Failed to executPlease press Enter to activate this console.

It appears to stop the boot process at this point, pressing Enter to activate the console always returns "Failed to execut".

We had assumed that this was caused by unexpected power cuts as we do not gracefully shutdown the system (We do not know when the power will be cut) and rely on the filesystem being robust enough to handle unexpected power cuts. Tests were carried out with multiple units where the power was cut at random intervals and rebooted. After several thousand cycles the units were still functioning as expected. So we ruled that out.

Environmental conditionals were considered as well, so there were put into environmental test cycles where we heated and froze the units several times over but still the function.

Most of the time, it is possible to go into safemode and do a firstboot. Whilst this fixes the Onion, the better solution would be to prevent it from needing a firstboot in the first place.

Does anyone have any insight as to why it is failing to boot? Or what is causing it. We reckon it has something to do with the overlay failing to mount but other than that I am not an Linux expect whatsoever. Is there a way to gracefully shutdown the Onion? Although this cannot always be guaranteed due to the nature of their installation.

Any pointers or suggestions are hugely appreciated. Thanks for taking the time to read this.

luz

@Cooper-Chan I'm using an app based on 19.07.7 myself on >1000 units in the field, so I can feel with you that this is an unpleasant problem to have...

My first guess would be exhausted memory caused by something happening early in the boot process.

My rationale for this would be the following: From your log this happens quickly after procd begins processing the init scripts in /etc/init.d/.

And the truncated message Failed to execut is almost certainly the output of askfirst which is trying to execute /usr/libexec/login.sh after you press return. Unfortunately, askfirst immediately terminates itself after printing the message, so that's why it gets truncated (askfirst is a 43 line C program, easy enough to understand, see build_dir/target-mipsel_24kc_musl/procd-xxxxxxxx/utils/askfirst.c). But askfirst is never called with anything else than /usr/libexec/login.sh, so that's almost certainly the thing that fails to execute. And unless your rootfs is severely damaged, I can't imagine anything except simply not enough memory as the cause.

From here, I would wildly guess that you start your python app early in the boot process (via a /etc/init.d/xx script), and depending on its own persisted state from previous runs it simply consumes too much memory too quickly, and brings everything else to a halt.

While this is pure speculation regarding your (mostly unknown to me) setup&app, I once had a socket leak in my own main app (written in C++), that gobbled up all memory not immediately, but over time. The result was very similar to what you describe.

I might be totally wrong, but ruling out exhausted memory might help in your search for the real cause.

BTW: From my experience, ruining the jffs2 overlay just by powering off is not something that happens. The worst outcome I'd expect would be an inconsistency in files being written right at the moment the power goes down, but no general corruption beyond that.

Lazar Demin

@Cooper-Chan The memory scenario suggested by @luz is definitely worth investigating.

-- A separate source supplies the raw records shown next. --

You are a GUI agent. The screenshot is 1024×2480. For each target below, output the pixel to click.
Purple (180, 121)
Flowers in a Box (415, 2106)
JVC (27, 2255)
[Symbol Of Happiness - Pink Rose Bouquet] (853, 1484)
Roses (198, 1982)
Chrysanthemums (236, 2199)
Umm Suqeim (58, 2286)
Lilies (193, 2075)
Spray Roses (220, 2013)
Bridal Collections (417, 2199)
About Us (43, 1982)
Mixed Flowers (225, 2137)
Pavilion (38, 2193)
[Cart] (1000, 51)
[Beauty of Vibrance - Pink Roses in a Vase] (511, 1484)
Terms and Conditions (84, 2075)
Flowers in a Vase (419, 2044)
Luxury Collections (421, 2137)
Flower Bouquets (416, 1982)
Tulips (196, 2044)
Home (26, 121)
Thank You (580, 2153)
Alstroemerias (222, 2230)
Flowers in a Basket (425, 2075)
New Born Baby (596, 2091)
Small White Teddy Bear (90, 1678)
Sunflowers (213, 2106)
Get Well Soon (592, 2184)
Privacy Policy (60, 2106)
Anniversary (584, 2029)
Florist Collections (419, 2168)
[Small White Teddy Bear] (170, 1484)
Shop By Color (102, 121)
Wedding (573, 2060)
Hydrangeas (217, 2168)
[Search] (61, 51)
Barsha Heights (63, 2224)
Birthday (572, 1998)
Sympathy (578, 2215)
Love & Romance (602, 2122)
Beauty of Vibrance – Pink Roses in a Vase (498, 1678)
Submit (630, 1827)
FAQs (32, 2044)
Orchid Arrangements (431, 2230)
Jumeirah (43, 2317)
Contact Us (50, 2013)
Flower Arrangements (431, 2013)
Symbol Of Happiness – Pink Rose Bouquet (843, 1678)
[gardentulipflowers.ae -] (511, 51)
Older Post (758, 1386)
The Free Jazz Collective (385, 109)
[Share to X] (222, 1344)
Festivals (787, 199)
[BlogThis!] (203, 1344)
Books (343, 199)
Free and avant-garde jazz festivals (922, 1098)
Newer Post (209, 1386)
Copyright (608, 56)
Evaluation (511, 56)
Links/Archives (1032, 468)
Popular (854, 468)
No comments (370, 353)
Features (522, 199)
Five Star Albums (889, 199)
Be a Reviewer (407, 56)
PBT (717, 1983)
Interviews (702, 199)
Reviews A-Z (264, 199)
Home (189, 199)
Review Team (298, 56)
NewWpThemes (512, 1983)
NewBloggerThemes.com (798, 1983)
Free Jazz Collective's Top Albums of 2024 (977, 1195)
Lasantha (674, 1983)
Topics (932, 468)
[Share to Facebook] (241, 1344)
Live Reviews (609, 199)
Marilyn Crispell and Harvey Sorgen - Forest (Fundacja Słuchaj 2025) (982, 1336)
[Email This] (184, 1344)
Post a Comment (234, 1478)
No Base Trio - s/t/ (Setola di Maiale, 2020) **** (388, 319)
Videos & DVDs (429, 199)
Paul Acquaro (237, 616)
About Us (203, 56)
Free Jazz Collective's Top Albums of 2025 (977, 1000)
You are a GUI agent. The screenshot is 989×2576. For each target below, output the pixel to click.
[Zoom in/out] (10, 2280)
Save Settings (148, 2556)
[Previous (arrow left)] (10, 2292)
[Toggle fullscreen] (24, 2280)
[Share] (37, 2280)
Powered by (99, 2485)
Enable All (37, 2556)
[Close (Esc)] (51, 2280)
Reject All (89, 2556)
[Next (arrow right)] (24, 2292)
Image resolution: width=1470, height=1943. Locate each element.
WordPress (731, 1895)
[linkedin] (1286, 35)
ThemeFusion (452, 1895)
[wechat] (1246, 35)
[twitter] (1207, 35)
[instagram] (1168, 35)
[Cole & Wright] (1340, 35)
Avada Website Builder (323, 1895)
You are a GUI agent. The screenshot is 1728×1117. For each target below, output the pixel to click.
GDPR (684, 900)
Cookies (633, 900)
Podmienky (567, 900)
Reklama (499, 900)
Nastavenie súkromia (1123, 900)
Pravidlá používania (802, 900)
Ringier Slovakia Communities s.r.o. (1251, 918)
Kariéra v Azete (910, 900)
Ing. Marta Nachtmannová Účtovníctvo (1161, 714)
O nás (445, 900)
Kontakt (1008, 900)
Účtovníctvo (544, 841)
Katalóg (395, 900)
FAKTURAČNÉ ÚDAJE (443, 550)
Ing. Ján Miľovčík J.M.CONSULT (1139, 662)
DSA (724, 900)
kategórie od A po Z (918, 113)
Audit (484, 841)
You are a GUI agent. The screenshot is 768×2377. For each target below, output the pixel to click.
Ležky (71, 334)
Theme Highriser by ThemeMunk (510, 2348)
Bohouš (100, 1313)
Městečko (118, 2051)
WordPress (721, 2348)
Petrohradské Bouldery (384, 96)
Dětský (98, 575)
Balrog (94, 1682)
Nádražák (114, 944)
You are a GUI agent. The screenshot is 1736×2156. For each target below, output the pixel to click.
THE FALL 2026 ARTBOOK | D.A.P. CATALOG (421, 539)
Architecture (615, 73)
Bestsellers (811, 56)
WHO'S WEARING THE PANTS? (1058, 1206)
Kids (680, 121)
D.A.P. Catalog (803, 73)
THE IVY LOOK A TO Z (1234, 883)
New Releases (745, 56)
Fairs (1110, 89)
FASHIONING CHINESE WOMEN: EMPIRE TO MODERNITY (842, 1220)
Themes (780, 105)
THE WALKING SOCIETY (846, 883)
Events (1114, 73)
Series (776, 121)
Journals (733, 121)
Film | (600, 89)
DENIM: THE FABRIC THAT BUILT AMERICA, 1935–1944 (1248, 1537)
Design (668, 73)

On the hardware side, I would suggest looking for any stray sources of electromagnetic interference.

There was a post earlier this year about a situation similar to yours - deployed Omega2 units would stop booting after some time because of what looked like corrupted firmware. It turned out a cable connected to the cellular modem in the device was emitting electromagnetic interference that would corrupt the filesystem.

See the original post for more details:
https://community.onion.io/topic/4448/onion-omega-2-jffs2-newly-erased-block-contained-word-0x0-at-offset-0x01180000-warning/

Let us know if that helps!

Cooper Chan

@luz many many thanks for your insightful reply. You are indeed correct that the Python script is invoked via an /etc/init.d script:

#!/bin/sh /etc/rc.common

START=90
STOP=90

USE_PROCD=1

respawn_threshold=0
respawn_timeout=0
respawn_retry=0

start_service() {
	procd_open_instance
	procd_set_param command /usr/bin/onionApp --conf "/etc/hanip" --data "/usr/share"

	procd_set_param respawn ${respawn_threshold:-3600} ${respawn_timeout:-5} ${respawn_retry:-5}
	# forward stdout and stderr to logd
	procd_set_param stdout 1
	procd_set_param stderr 1

	procd_close_instance
}

This was all generated by the Linux engineer that used to work for us. For reference, onionApp is a glorified IP to serial converter. As far as I can tell, nothing really persists except a few file the application generates. The application will go through the motions of setting itseful up for operation at every bootup. I wonder though, perhaps due to the inefficiencies of Python if it is doing other things when its called, or perhaps the modules used are inefficient.

If this is started too early and thus consuming too much memory (Are we talking flash memory or RAM?) then would delaying the script alleviate the issue? Otherwise I am thinking whether a process before the application is called to "clean up" remnants of the previous iteration. Whether relevant or not I have enclosed the details for top and df

Regarding the jffs2 overlay, I'm glad that in your experience power loss isn't the cause of the issues I am having. I can rule that out as a potential cause. It is usually the goto cause due to problems we've had in the past with irregular power supplies.

@Lazar-Demin , many thanks for your reply as well. From what i know, the devices have been professionally EMC tested and have passed emissions and immunity. We are not using anything on the same devices that have any radios. Communications to the outside world is all via Ethernet and internally is via a serial port. The power supplies we have upstream have noise filtering and TVS protection.

luz

@Cooper-Chan said in Onions failing to boot:

For reference, onionApp is a glorified IP to serial converter.

That makes me curious to know what kind of glorification is possible for that usecase… I might get ideas for my serialfwd tool (just kidding)

If this is started too early and thus consuming too much memory (Are we talking flash memory or RAM?)

RAM. OpenWrt itself is configured to not write to flash except for config changes and package installations. All logging goes to /tmp which is in RAM.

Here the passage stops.